En conjunción con la herencia de nuestros antepasados y como un contrapunto pictórico, se observa la torre de control del Aeropuerto Internacional Daniel Oduber Quirós, inaugurado en 1995 y ubicado a doce kilómetros  al oeste de la ciudad de Liberia, en las históricas planicies de Llano Grande. Esta terminal aérea es la segunda en importancia del país, y se erige como otro hito reciente de la modernidad, al abrir sus puertas al ingreso de turistas, provenientes de todo el mundo.

El nombre de este vínculo con el exterior le rinde homenaje al Lic. Daniel Oduber Quirós (1921-1991), presidente de Costa Rica (1974-1978),  quien siempre se mantuvo ligado fuertemente con Guanacaste y su desarrollo.

Vale destacar que durante el 2013 ingresaron por este aeropuerto un total de 684 142 turistas, y durante el 2014 los visitantes aumentaron a 789 467, lo cual significa una apuesta por la diversificación económica provincial, vinculada con la actividad turística, y donde la economía de servicios adquiere gran importancia.

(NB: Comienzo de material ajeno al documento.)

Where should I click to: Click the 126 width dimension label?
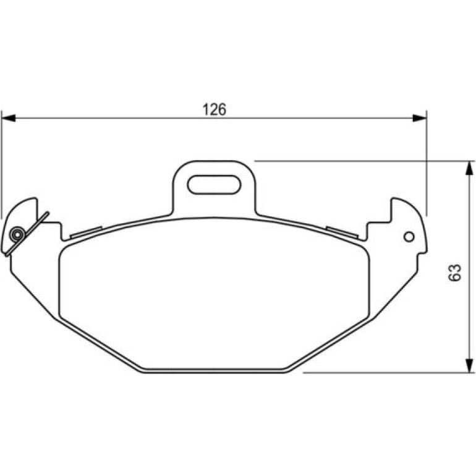pyautogui.click(x=215, y=109)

Afortunadamente, las nuevas tecnologías también ocupan un lugar significativo en el desarrollo económico y social de Guanacaste, como herramientas para su consolidación, tal es el caso de la empresa Ad Astra Rocket Company, liderada por el Dr. Franklin Chang Díaz, la cual se encuentra en  el campus de la Universidad Earth, localizado en La Flor, Liberia. Esta compañía es pionera en el ámbito tecnológico moderno de Costa Rica. Cabe destacar su objetivo:

“La intención del proyecto es crear un motor de iones de plasma que sirva como una alternativa barata y eficaz, como fuente de energía de propulsión para naves espaciales. Está enfocado particularmente en la idea de explorar otras partes del sistema solar, tal como un posible viaje a Marte. Con esta tecnología el trayecto sería 10 veces más rápido que el actual y posibilitaría los viajes tripulados hacia el planeta rojo, reduciendo el tiempo de 18 meses a 39 días aproximadamente” (Wilkipedia, 2015, párr. 3).